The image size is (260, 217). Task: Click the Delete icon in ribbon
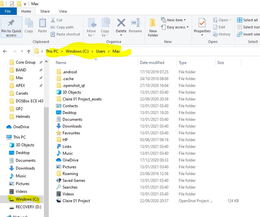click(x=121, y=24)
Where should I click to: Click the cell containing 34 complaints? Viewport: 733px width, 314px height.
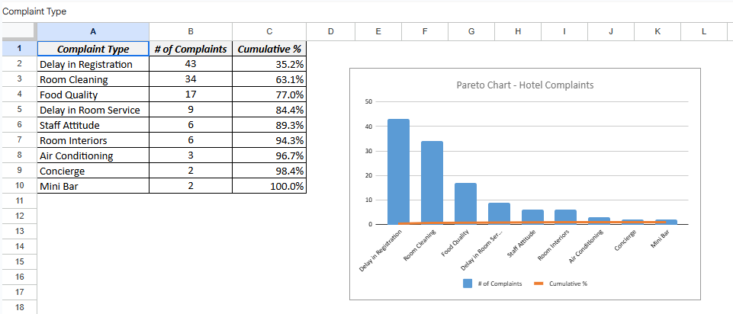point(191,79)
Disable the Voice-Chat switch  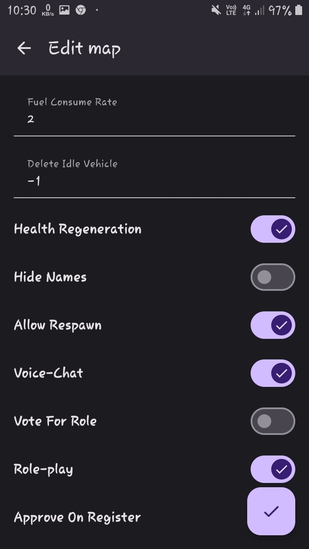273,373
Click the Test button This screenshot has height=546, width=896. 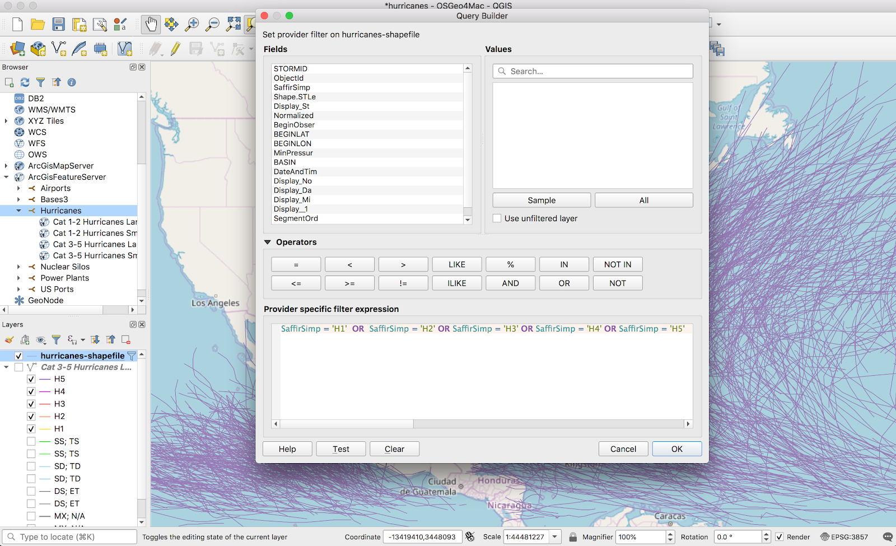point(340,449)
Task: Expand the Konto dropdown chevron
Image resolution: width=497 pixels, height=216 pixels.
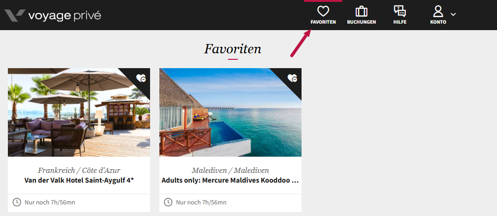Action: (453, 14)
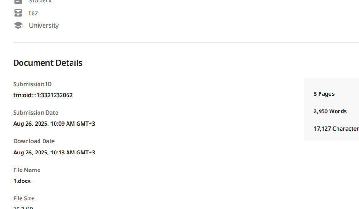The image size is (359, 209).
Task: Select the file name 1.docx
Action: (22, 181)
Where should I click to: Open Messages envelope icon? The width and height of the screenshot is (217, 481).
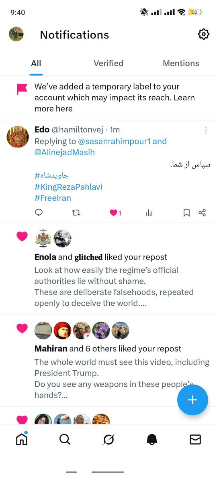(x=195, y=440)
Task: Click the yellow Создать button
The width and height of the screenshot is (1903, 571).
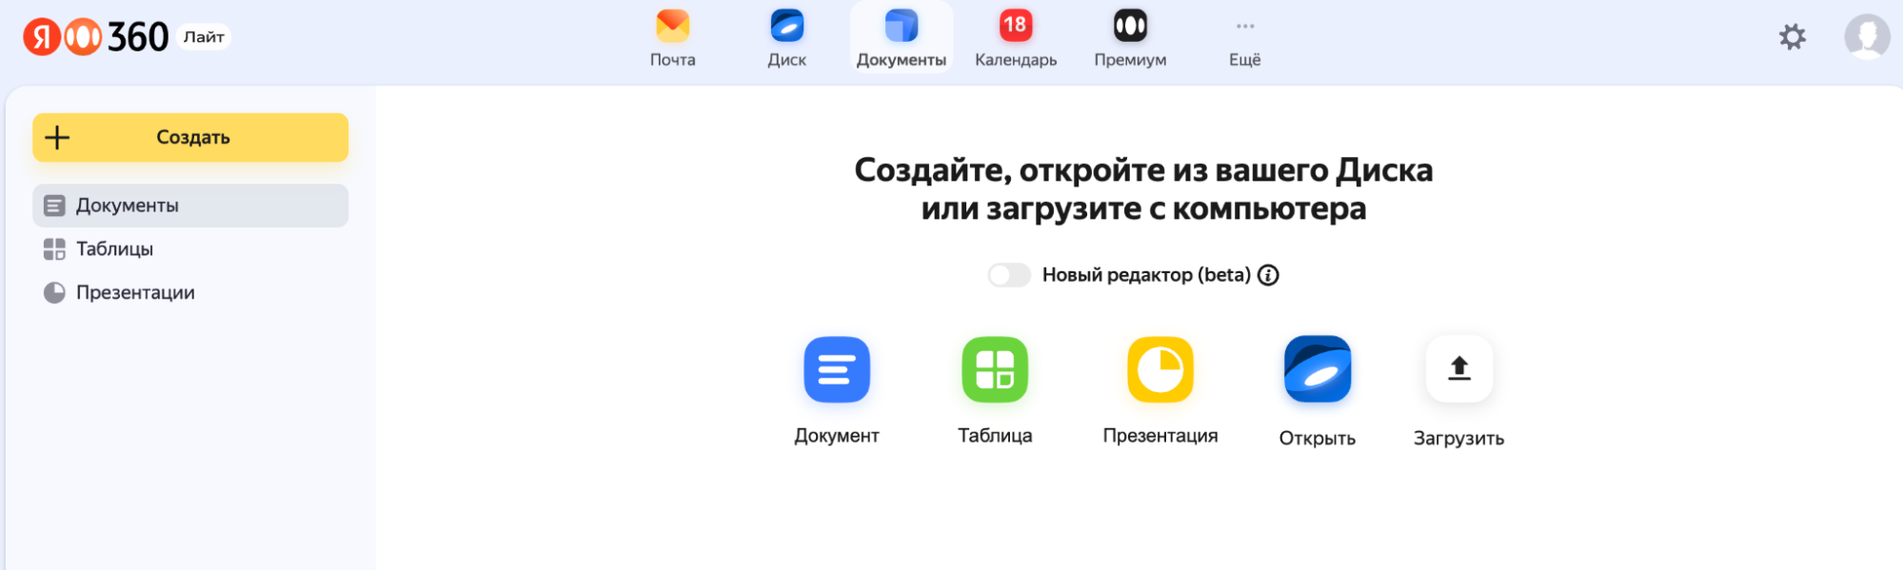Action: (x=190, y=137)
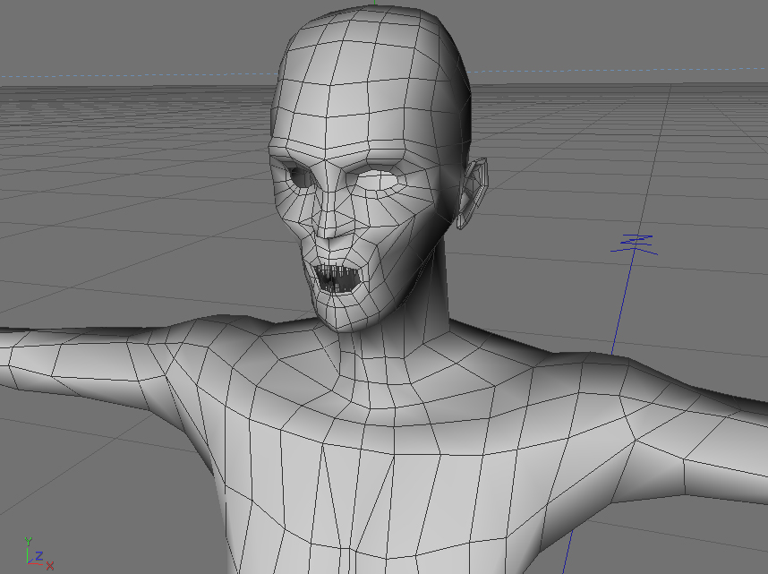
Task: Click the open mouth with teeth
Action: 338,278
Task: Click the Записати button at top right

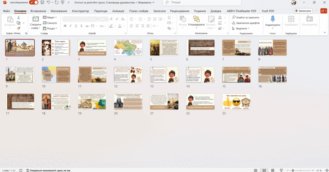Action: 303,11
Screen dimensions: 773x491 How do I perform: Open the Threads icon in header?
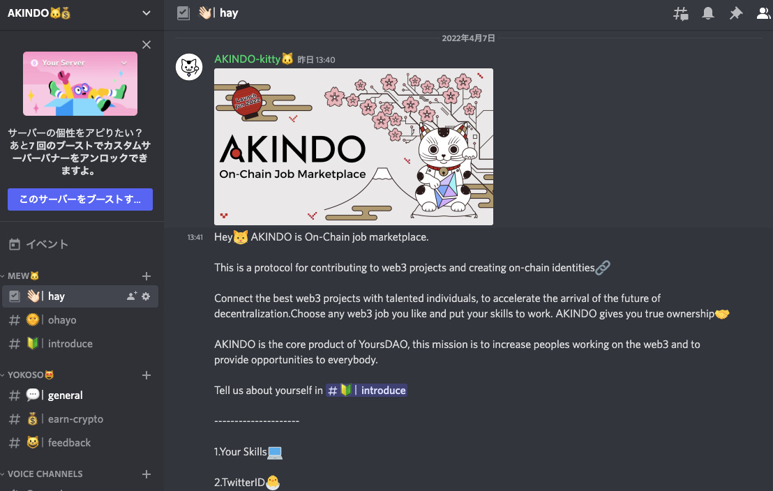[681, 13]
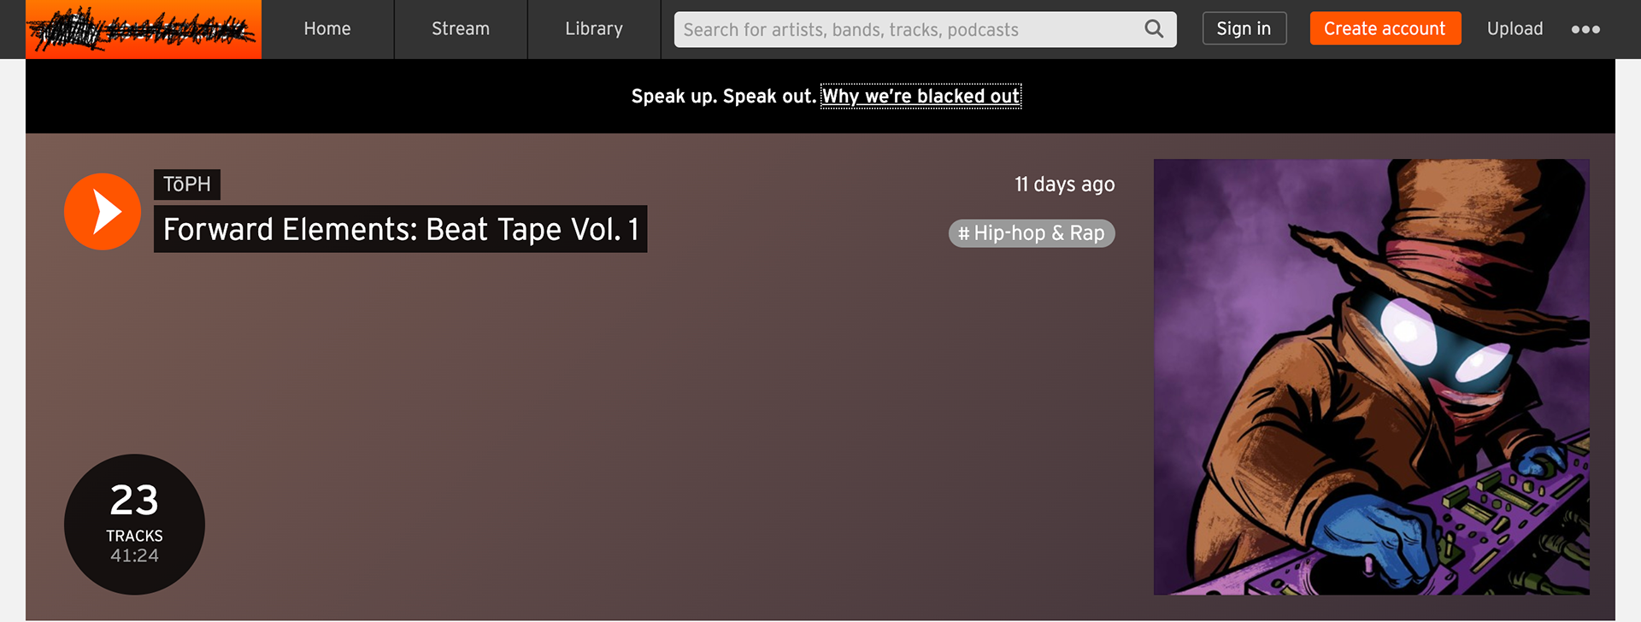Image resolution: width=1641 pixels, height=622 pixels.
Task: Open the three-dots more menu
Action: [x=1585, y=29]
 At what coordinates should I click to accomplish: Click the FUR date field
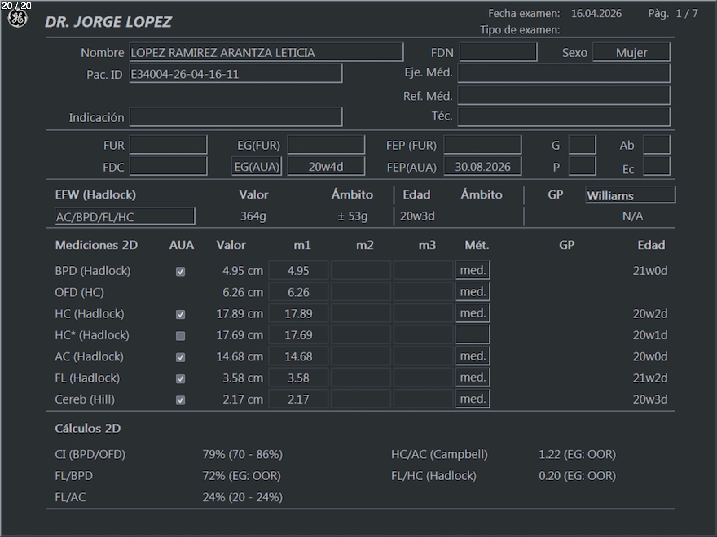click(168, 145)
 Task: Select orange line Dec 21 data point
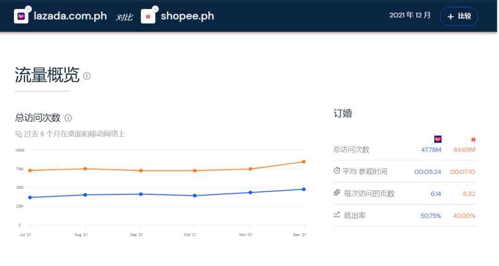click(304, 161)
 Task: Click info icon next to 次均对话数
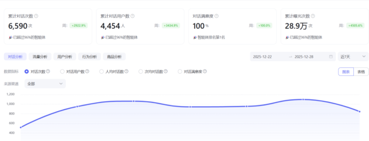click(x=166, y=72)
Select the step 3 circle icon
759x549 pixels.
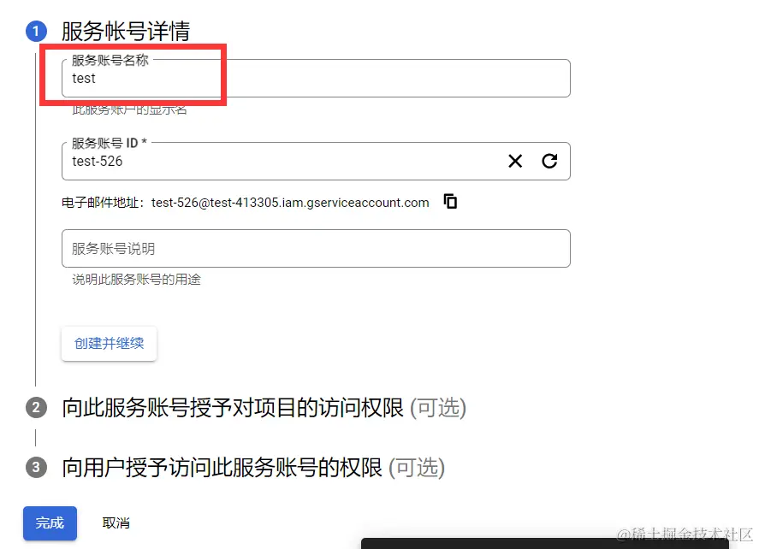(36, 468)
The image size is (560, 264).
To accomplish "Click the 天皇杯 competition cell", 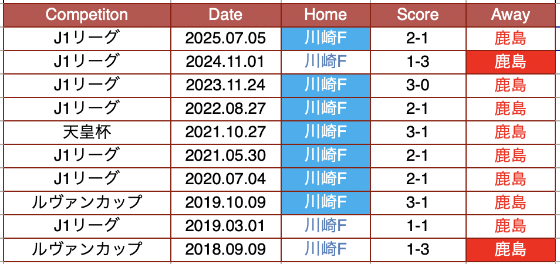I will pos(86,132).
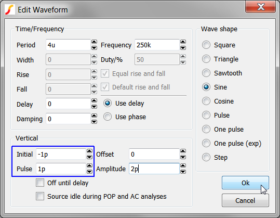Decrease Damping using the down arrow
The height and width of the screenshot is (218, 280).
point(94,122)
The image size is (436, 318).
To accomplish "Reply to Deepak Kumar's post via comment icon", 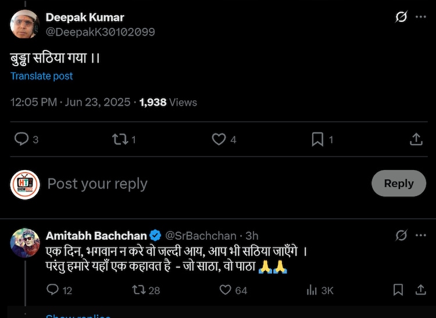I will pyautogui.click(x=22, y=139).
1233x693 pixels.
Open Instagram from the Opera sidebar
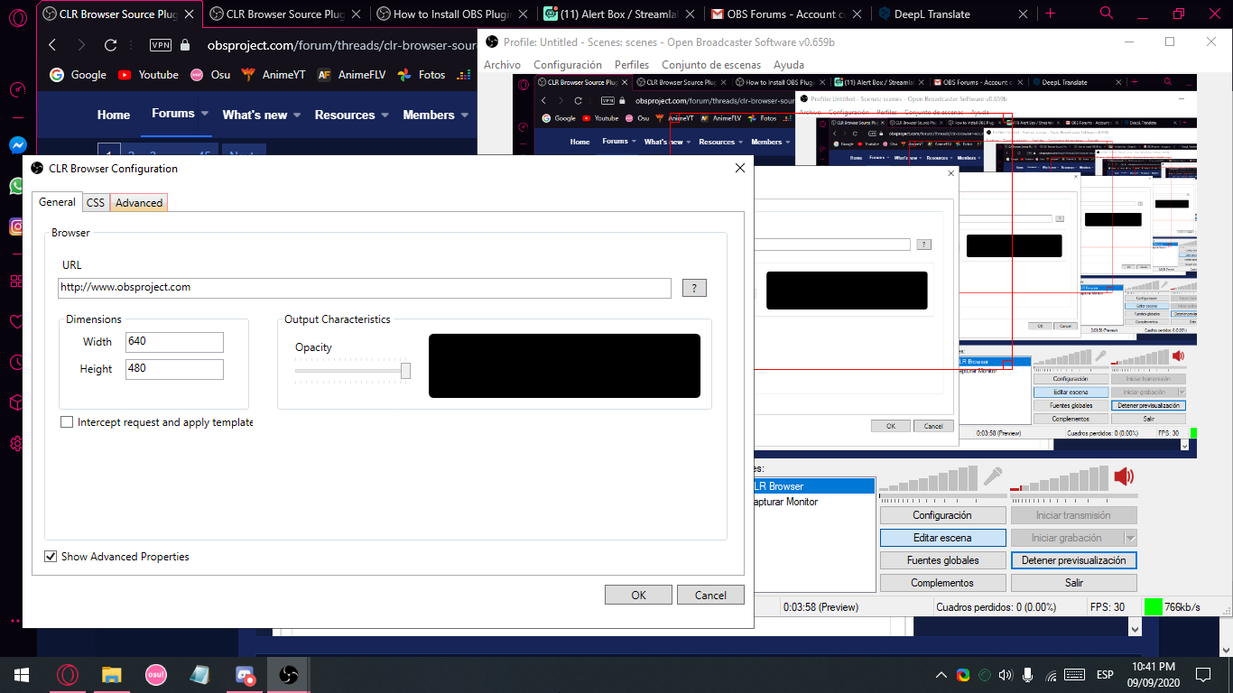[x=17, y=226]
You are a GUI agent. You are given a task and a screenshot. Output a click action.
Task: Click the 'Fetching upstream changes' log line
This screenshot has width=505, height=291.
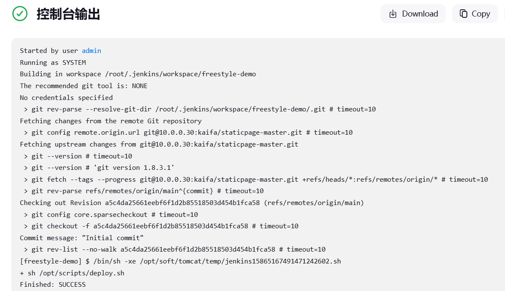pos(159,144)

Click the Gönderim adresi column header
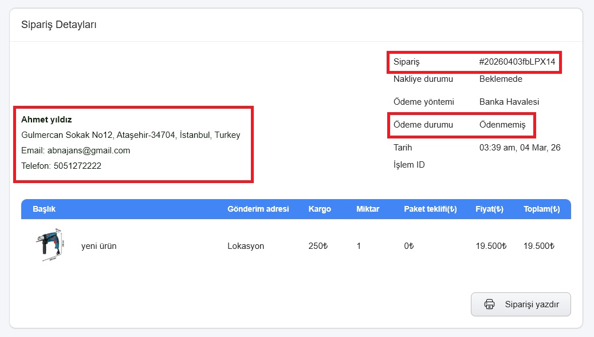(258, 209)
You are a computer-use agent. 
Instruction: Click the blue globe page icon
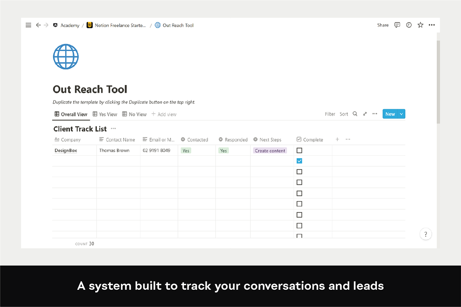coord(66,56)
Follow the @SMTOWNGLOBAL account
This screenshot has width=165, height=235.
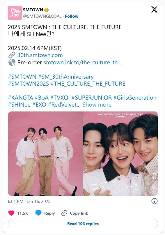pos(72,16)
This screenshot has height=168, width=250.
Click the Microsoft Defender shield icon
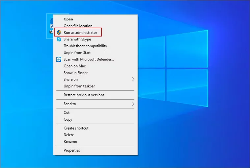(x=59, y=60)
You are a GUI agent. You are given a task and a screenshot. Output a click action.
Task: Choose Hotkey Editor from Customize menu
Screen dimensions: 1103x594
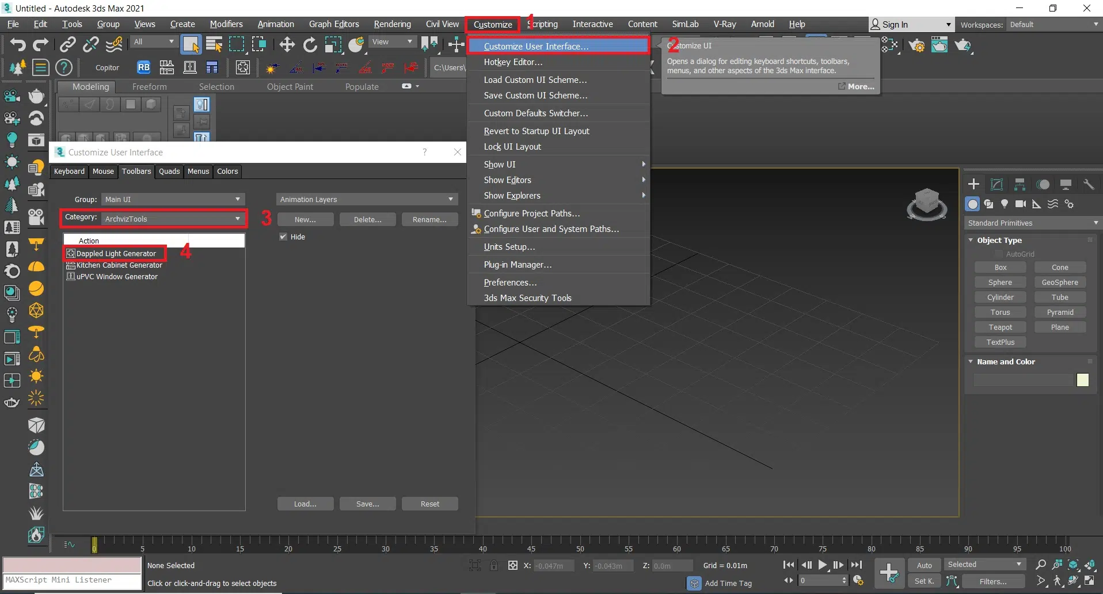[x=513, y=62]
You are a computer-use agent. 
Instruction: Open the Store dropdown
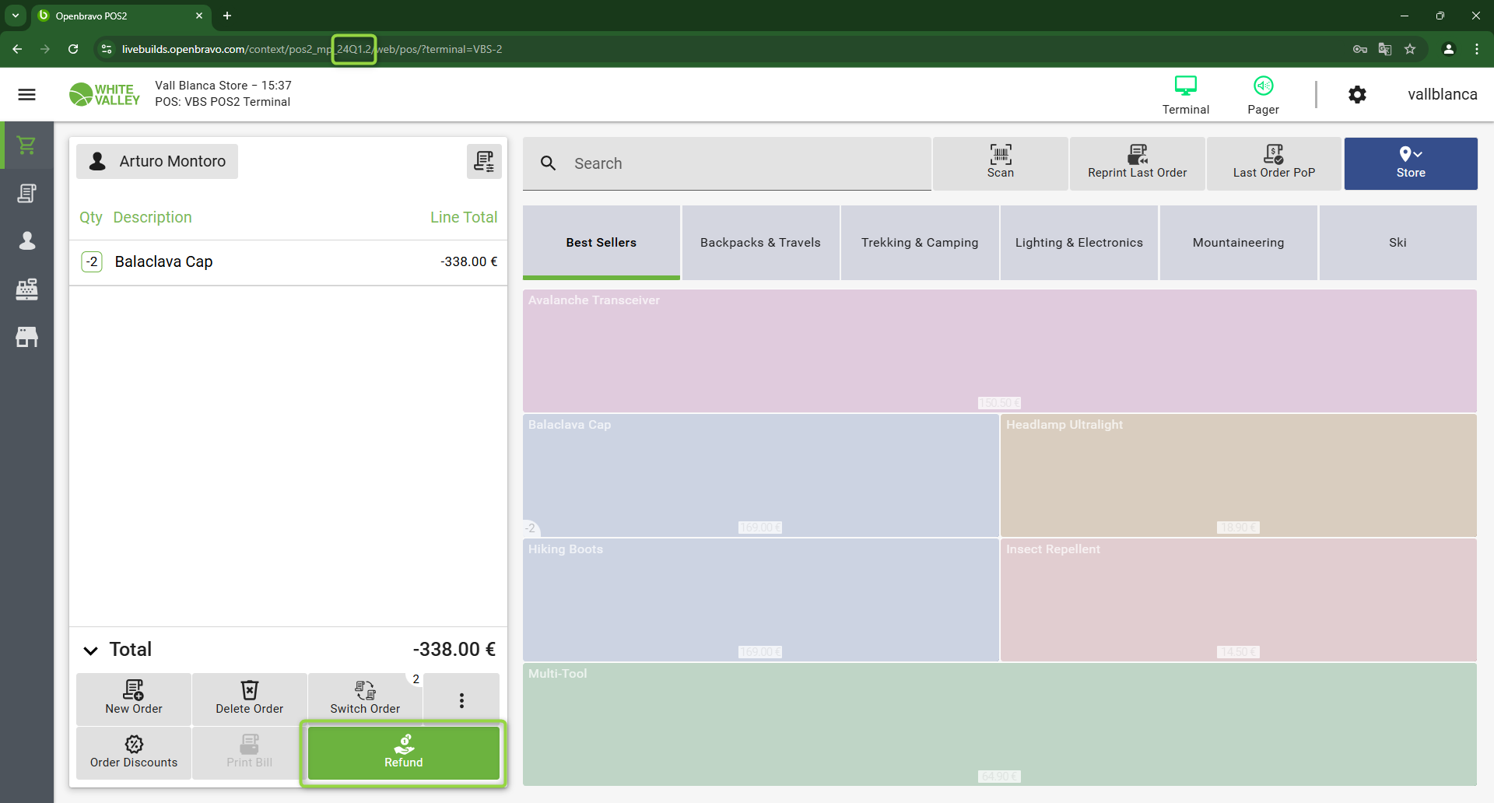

-- -- --

Work instruction: Pictures are not part of the copy. Reproduce the lines from the one with "Click the Microsoft Defender shield icon" through the end of the listing above.

Answer area:
Click the Microsoft Defender shield icon
(x=59, y=60)
You are a GUI agent. You are given a task and a screenshot. Output a click action.
Task: Choose Hotkey Editor from Customize menu
Screen dimensions: 1103x594
[x=513, y=62]
You are a computer-use agent. 
Instruction: Open the Store dropdown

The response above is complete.